## Bereitgestellter Text
---

/ʁaˈsɪsmʊs/
Rassismus bezeichnet ein System von Vorstellungen, Praktiken und Strukturen, das Menschen aufgrund zugeschriebener biologischer oder kultureller Merkmale hierarchisiert und ungleich behandelt.
Der Begriff „Rasse“ ist wissenschaftlich nicht haltbar; Rassismus funktioniert jedoch, indem er soziale Unterschiede biologisiert oder essentialisiert.
Ebenen des Rassismus
1. Individueller Rassismus
Vorurteile, Diskriminierungen oder feindselige Handlungen einzelner Personen.
2. Institutioneller Rassismus
Benachteiligungen durch Routinen, Regeln oder Verfahren in Organisationen (z. B. Bildungssystem, Wohnungsmarkt).
3. Struktureller Rassismus
Gesellschaftlich verankerte Macht- und Ressourcenungleichheiten, die historisch gewachsen sind und sich reproduzieren.

---

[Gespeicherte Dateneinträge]
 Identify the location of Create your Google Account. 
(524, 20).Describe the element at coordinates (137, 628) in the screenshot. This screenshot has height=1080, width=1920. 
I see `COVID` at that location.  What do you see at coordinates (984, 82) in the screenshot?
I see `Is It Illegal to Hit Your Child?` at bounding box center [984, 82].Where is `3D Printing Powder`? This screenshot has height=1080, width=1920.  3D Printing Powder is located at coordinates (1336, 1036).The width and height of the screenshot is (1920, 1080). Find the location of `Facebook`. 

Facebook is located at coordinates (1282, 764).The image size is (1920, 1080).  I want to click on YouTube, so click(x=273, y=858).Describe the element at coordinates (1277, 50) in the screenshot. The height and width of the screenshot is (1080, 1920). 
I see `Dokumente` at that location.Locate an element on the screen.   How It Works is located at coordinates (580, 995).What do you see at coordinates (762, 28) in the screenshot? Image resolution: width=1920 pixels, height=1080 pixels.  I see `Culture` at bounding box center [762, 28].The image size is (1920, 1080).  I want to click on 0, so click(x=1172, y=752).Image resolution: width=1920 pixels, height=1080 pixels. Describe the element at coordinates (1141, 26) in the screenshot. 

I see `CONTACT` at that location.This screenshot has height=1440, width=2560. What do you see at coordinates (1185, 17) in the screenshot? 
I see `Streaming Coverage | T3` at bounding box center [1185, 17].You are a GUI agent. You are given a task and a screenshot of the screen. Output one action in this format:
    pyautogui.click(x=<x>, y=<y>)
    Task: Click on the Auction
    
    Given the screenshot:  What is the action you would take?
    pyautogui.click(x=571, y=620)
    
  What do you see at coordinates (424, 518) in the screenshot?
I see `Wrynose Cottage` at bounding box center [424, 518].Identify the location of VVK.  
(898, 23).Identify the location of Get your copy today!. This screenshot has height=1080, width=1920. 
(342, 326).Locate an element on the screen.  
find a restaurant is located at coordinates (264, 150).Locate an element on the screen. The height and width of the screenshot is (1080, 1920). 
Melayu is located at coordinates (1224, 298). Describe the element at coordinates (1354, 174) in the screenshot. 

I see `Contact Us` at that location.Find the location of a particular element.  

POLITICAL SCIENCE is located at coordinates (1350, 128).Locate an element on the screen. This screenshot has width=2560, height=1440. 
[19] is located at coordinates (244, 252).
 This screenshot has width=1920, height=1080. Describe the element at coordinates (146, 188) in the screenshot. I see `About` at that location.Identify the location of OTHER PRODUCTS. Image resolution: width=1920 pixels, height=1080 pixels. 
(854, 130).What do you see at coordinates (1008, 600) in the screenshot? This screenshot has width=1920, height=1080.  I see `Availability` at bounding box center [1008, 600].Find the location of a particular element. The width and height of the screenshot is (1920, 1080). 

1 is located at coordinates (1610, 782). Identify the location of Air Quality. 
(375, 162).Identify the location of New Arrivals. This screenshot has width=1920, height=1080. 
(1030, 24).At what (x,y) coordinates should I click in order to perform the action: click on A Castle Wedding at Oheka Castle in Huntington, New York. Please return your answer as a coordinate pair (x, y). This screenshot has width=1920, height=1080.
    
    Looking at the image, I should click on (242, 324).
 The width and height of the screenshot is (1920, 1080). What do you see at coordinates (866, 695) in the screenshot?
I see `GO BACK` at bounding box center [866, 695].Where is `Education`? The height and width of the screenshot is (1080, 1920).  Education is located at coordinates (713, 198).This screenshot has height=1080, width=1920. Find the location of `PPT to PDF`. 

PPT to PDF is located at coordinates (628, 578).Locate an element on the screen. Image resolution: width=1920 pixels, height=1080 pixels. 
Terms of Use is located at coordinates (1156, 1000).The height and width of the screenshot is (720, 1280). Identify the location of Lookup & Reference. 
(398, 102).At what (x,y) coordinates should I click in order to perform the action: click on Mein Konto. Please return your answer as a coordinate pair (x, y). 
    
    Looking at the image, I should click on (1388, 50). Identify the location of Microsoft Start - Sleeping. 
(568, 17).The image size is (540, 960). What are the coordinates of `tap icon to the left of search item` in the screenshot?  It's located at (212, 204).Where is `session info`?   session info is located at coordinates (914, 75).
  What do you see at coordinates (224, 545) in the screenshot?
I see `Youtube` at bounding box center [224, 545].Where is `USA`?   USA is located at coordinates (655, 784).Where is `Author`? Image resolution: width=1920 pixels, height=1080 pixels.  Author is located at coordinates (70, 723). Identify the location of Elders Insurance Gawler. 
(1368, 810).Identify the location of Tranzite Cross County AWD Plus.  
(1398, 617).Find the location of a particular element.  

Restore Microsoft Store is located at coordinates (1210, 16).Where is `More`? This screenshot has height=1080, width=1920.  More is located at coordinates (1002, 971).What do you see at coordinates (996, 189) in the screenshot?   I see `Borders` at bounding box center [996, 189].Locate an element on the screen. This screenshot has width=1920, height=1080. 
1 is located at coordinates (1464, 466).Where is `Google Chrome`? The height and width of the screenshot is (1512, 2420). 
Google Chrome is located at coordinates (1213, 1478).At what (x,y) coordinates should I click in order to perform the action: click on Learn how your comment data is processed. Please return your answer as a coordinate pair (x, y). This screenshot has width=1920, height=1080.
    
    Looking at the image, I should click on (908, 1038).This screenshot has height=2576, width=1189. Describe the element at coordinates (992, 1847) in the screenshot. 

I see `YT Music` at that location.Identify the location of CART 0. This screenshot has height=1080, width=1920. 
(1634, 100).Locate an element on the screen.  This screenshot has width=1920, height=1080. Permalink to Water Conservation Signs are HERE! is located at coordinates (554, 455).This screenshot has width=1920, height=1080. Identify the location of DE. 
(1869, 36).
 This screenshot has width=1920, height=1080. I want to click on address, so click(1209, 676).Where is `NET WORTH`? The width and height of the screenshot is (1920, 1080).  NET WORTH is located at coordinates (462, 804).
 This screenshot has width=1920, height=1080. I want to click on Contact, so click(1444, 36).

---

## Fragen zum Text
A: Schreib aus dem Text über Rassismus den Abschnitt zwischen „Ebenen des Rassismus“ und „und sich reproduzieren.“ einschließlich wortgetreu ab.
B: Führe den Text über Rassismus im Anschluss an seinen letzten Satz weiter.

## Antworten je Aufgabe
A:
Ebenen des Rassismus
1. Individueller Rassismus
Vorurteile, Diskriminierungen oder feindselige Handlungen einzelner Personen.
2. Institutioneller Rassismus
Benachteiligungen durch Routinen, Regeln oder Verfahren in Organisationen (z. B. Bildungssystem, Wohnungsmarkt).
3. Struktureller Rassismus
Gesellschaftlich verankerte Macht- und Ressourcenungleichheiten, die historisch gewachsen sind und sich reproduzieren.

B:
Rassismus wirkt durch Normalisierung, Stereotypisierung und Exklusion. Er beeinflusst Bildungswege, Arbeitsmarktchancen, politische Teilhabe und soziale Sicherheit.
Beispielhafte Mechanismen
• Diskriminierung bei Bewerbungen
• Polizeiliche Kontrollpraxis
• Mediale Darstellungsmuster
• Ungleiche Vermögensverteilung
Rassismus ist nicht nur individuelles Fehlverhalten, sondern ein historisch gewachsenes Macht- und Ordnungssystem, das soziale Hierarchien reproduziert.